In light of Puerto Rico’s recent devastation, two free performances will take place at Warrenton-Fauquier Airport on Oct. 9 and at The Hangar on Ground Rush Farm on Oct.10. Donations are encouraged, and guests are asked to email for reservations.
All four performances start at 7 p.m.
“We held auditions back in February,” Kritter says, then came casting and “phase one … getting the bones of the story up.”
This weekend’s performance marks the beginning of phase two, “refining [the play], getting the show back down to Virginia before taking it up to New York,” where they will perform in Brooklyn and Manhattan.
Kritter came up with the idea for this play four years ago after coming across a curious headline in a New York Times obituary: ‘WWII Night Witch dies at 91.’
Intrigued, Kritter read on about Nadezhda Popova, 588th Bomber Regiment member and nicknamed Night Witch. As history unraveled through her research, Kritter decided that she had to share their story.
Using adapted accounts of mostly 20-something female fighter pilots, as told in the book A Dance with Death: Soviet Airwomen in World War II by Anne Noggle, Kritter worked to once again shine the spotlight on these courageous Soviet Air Force volunteers.
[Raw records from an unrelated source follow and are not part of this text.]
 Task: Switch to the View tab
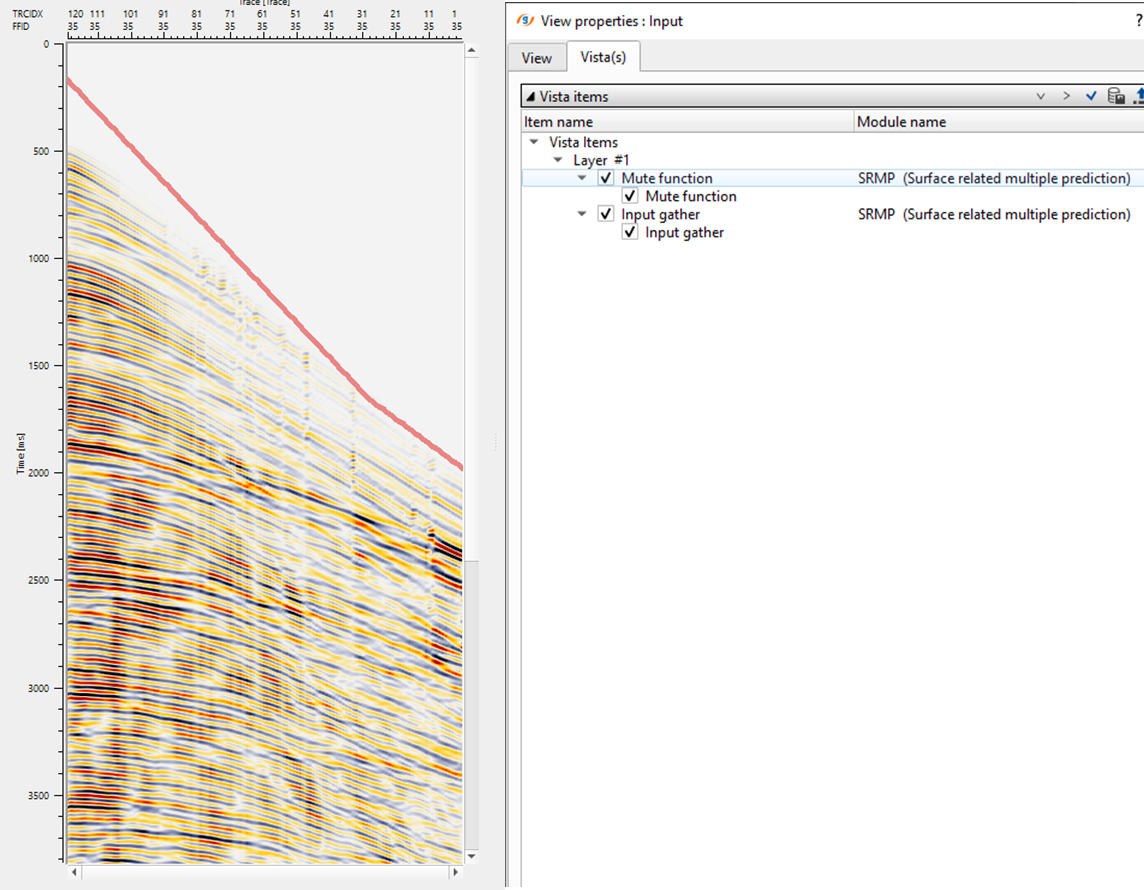click(x=536, y=58)
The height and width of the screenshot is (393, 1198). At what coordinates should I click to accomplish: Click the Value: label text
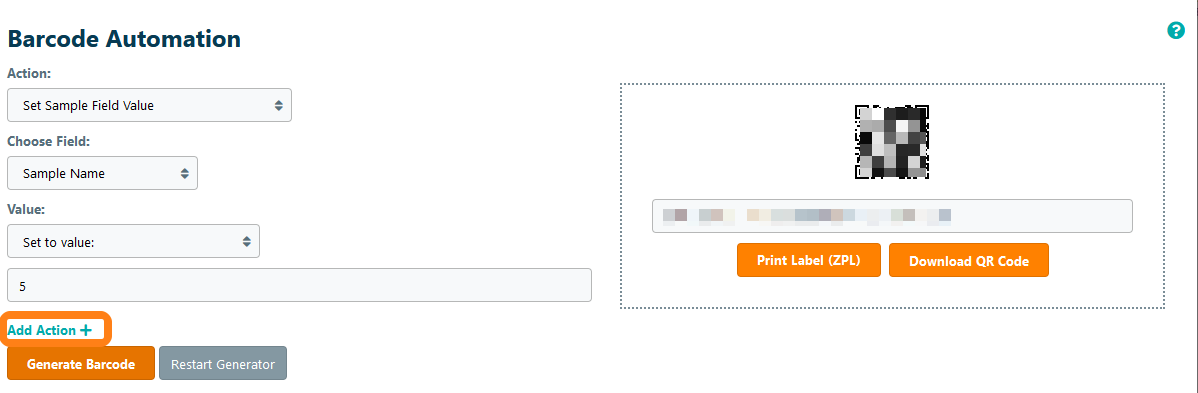point(27,209)
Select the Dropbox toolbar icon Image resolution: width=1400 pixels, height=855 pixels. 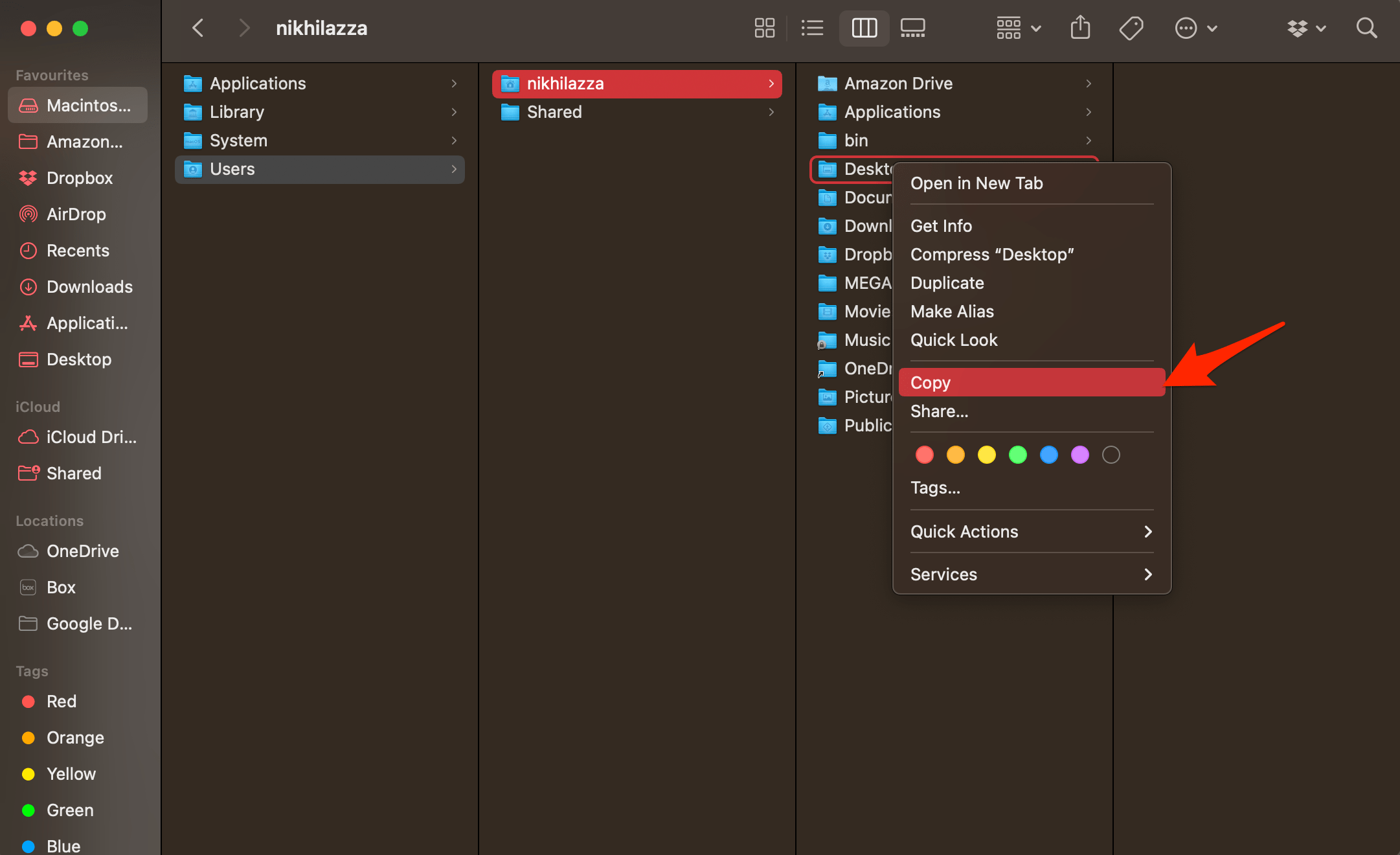1299,28
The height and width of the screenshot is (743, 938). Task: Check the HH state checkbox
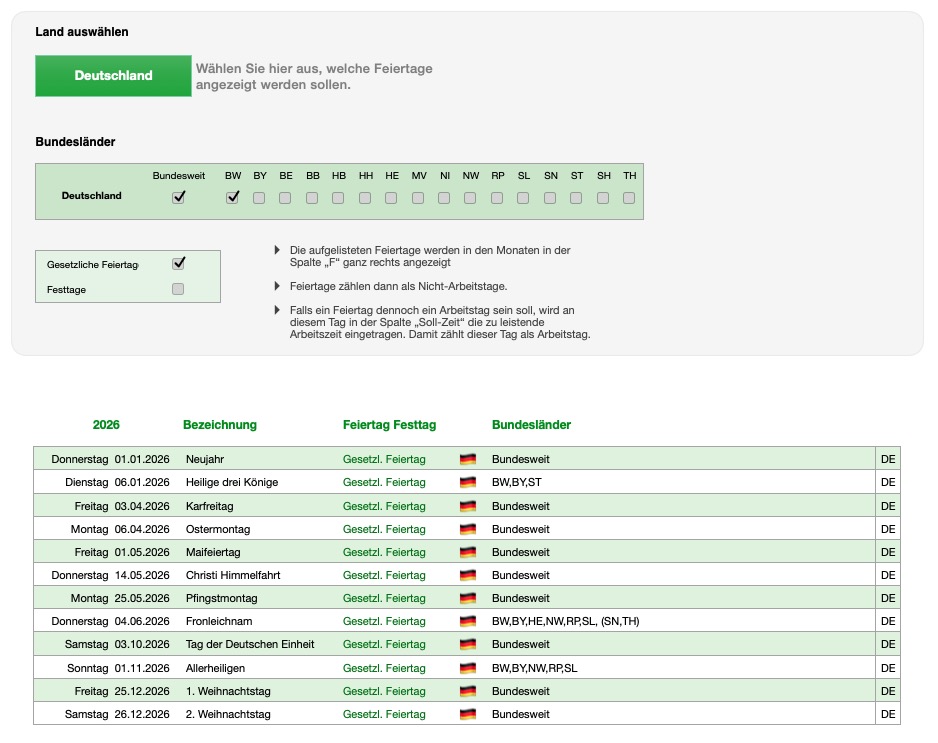(x=365, y=198)
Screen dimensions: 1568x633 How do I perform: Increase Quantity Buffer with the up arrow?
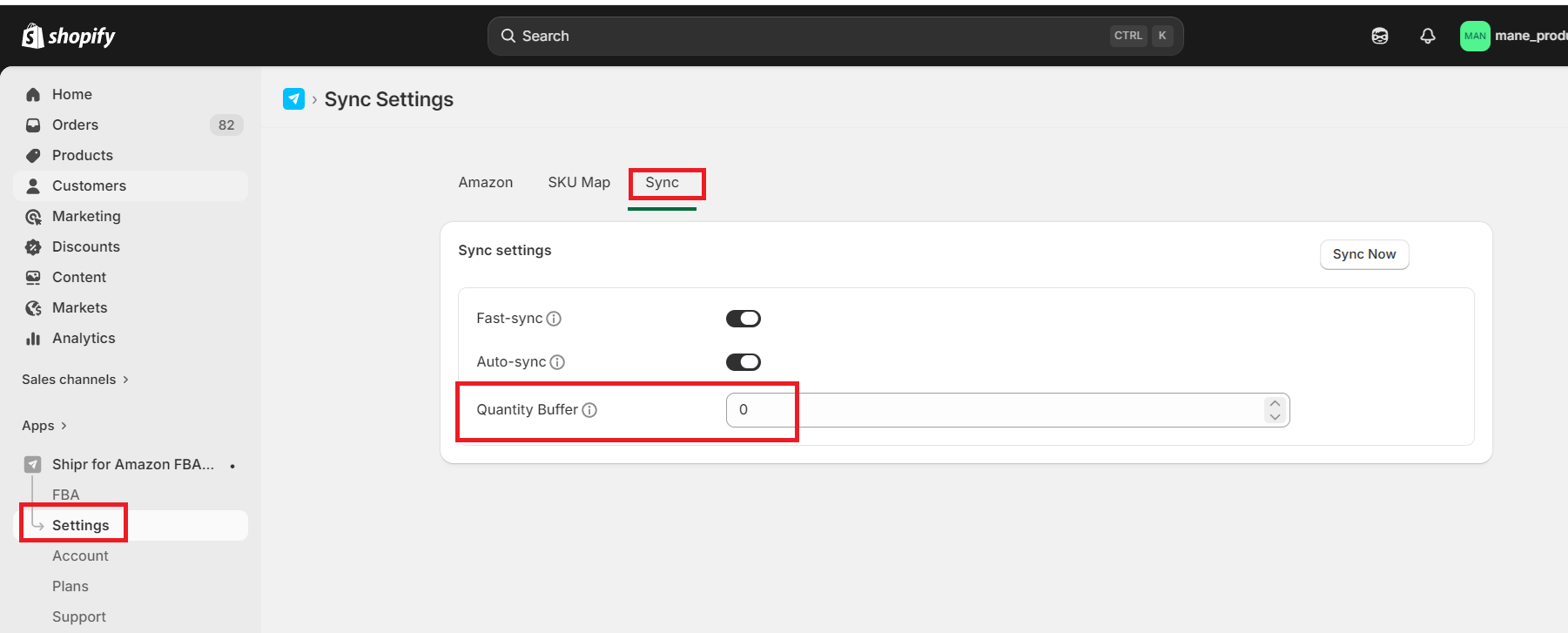tap(1275, 404)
According to Kritter, the Night Witches took to the skies in “really, really outdated aircrafts. They were crop-dusting planes, made of linen and wood.”
Fortunately for these female fighters, tactics outshined technology. The witches would take off in the dead of night, perch over their target at high altitudes, kill the engine and then glide closer to the enemy before dropping bombs.
“The only thing that the Nazis would hear on the ground was the whistling sounds of the bomb right before they detonated,” Kritter says. “The Germans started saying that the whistling sound sounded like a witch’s broomstick and that there were night witches in the air.”
For $25, guests can see and hear what that whistling and warring was all about.